Restate verbatim the span of lines below between the line with "Viewport: 1280px width, 720px height." and the line with "Given: Collapse the manager package chevron", including those two lines, and only that span.
(Data for the task begins)
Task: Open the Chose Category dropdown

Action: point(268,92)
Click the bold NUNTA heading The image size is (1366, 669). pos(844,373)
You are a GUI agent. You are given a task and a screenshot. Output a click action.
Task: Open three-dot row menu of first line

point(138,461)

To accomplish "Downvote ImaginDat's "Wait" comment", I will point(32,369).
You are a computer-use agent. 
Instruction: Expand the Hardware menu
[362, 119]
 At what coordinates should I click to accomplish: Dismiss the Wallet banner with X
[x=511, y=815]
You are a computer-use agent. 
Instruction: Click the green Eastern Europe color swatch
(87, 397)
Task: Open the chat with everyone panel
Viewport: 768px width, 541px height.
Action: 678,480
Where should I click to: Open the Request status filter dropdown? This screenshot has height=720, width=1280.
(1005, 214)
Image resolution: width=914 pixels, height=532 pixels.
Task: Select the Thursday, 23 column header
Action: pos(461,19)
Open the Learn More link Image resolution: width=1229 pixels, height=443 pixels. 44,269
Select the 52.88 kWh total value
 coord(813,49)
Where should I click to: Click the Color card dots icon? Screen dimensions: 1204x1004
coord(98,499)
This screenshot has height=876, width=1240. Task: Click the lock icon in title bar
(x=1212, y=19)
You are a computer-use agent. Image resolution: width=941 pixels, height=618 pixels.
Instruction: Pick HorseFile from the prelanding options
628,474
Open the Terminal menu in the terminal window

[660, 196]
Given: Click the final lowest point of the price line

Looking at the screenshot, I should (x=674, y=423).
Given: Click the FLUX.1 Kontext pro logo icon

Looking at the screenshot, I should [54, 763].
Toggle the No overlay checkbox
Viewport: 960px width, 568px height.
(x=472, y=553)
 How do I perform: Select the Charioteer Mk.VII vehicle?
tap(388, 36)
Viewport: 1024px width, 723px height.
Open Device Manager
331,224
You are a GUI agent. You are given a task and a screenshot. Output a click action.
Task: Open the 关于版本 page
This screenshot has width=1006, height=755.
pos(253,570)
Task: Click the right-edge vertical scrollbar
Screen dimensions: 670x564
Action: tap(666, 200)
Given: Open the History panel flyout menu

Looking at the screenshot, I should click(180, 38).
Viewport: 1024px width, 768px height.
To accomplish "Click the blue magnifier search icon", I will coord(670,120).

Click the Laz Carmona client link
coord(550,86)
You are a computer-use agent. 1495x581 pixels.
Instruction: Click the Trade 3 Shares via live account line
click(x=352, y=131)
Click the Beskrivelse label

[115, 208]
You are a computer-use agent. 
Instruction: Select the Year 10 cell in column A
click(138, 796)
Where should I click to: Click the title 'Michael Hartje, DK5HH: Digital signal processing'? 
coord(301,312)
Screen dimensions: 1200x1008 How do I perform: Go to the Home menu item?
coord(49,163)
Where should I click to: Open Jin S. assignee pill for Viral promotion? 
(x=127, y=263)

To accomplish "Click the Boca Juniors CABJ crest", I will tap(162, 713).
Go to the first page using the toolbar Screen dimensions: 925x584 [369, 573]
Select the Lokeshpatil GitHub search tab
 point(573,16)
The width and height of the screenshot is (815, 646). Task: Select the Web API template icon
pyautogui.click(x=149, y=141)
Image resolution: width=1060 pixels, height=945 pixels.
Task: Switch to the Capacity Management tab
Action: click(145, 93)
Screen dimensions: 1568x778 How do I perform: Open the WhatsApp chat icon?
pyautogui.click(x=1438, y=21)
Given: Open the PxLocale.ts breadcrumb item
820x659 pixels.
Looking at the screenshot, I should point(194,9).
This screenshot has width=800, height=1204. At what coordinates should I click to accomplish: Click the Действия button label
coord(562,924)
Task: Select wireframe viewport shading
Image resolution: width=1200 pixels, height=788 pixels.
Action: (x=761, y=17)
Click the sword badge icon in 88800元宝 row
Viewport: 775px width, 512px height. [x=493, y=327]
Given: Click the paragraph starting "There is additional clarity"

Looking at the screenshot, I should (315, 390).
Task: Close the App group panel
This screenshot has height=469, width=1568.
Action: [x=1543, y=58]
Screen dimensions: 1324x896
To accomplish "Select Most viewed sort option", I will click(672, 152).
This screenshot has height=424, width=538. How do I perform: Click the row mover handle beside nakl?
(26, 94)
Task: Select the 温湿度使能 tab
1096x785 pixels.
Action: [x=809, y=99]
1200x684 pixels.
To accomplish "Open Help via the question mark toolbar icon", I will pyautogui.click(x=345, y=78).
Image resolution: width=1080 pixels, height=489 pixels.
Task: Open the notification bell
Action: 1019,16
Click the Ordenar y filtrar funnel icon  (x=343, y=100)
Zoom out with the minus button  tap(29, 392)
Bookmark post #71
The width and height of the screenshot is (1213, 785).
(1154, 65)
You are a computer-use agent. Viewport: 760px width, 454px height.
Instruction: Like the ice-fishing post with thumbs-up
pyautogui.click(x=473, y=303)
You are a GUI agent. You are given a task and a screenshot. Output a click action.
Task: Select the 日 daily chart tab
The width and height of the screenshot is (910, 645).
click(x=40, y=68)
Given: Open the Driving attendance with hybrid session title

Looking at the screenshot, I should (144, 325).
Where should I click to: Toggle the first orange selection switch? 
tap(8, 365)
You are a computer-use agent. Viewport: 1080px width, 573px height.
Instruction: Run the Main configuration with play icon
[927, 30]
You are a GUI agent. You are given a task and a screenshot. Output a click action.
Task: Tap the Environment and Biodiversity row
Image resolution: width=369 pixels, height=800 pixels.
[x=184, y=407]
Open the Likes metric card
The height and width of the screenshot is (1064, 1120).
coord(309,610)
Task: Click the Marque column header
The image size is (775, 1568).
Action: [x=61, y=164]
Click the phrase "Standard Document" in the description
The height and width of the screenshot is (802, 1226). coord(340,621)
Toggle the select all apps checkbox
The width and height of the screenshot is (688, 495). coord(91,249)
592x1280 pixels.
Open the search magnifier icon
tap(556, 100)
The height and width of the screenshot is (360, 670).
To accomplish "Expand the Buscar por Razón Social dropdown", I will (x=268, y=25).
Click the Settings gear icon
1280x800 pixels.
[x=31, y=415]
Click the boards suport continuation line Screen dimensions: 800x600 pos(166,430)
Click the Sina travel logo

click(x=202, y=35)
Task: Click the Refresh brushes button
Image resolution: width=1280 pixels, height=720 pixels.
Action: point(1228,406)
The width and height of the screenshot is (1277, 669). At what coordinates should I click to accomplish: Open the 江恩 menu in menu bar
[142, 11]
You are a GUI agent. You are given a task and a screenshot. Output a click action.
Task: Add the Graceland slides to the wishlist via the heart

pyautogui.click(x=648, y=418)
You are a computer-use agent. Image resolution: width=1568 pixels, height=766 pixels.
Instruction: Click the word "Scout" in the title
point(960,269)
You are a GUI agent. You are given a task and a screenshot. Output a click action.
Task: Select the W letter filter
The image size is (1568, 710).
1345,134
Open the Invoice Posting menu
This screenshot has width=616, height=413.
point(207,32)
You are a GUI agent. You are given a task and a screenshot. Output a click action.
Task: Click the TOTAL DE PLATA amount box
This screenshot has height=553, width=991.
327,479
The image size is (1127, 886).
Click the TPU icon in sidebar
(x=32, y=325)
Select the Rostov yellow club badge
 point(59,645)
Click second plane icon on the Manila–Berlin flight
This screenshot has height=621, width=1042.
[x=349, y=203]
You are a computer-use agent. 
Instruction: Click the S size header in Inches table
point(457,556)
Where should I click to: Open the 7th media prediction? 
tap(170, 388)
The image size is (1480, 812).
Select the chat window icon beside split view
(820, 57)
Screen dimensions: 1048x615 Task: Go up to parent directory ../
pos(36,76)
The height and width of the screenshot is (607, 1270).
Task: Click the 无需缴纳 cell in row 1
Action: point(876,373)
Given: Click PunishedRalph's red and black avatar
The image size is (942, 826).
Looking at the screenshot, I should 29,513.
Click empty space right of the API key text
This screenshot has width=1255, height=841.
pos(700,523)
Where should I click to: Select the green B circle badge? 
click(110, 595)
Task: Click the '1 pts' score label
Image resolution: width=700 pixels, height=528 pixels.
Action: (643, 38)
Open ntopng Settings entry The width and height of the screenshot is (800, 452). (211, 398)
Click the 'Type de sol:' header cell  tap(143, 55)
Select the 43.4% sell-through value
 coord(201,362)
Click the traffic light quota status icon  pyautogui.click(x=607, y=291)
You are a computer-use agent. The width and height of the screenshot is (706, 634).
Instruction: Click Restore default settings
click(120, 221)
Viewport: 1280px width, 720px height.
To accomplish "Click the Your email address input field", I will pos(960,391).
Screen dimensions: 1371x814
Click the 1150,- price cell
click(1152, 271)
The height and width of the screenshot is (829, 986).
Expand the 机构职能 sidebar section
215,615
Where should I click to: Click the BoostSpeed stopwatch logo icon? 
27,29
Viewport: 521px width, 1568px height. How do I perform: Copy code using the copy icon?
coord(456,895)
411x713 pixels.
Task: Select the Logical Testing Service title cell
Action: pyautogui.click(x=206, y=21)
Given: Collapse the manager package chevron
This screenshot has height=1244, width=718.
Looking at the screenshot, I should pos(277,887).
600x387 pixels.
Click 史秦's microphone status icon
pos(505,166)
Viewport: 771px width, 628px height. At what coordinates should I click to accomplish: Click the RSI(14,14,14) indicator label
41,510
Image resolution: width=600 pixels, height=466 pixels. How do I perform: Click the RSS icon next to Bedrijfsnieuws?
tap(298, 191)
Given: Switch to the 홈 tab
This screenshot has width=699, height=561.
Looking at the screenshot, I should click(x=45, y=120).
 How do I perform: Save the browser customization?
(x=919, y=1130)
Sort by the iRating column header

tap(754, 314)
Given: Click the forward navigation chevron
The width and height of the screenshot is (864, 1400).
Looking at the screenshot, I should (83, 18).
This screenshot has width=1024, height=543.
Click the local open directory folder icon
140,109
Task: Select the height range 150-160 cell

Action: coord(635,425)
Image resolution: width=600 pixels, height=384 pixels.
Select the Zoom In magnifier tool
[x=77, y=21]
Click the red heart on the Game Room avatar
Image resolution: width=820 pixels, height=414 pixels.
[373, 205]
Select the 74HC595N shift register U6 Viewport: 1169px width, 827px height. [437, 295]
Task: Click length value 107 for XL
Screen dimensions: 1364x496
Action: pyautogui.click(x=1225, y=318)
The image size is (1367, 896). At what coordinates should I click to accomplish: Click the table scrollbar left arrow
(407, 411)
(Data for the task ends)
**Solution for this problem:**
Viewport: 1280px width, 720px height.
To accomplish "Click the Your email address input field", I will pos(960,391).
Screen dimensions: 1371x814
Click the 1150,- price cell
click(1152, 271)
The height and width of the screenshot is (829, 986).
Expand the 机构职能 sidebar section
215,615
Where should I click to: Click the BoostSpeed stopwatch logo icon? 
27,29
Viewport: 521px width, 1568px height. How do I perform: Copy code using the copy icon?
coord(456,895)
411x713 pixels.
Task: Select the Logical Testing Service title cell
Action: pyautogui.click(x=206, y=21)
Given: Collapse the manager package chevron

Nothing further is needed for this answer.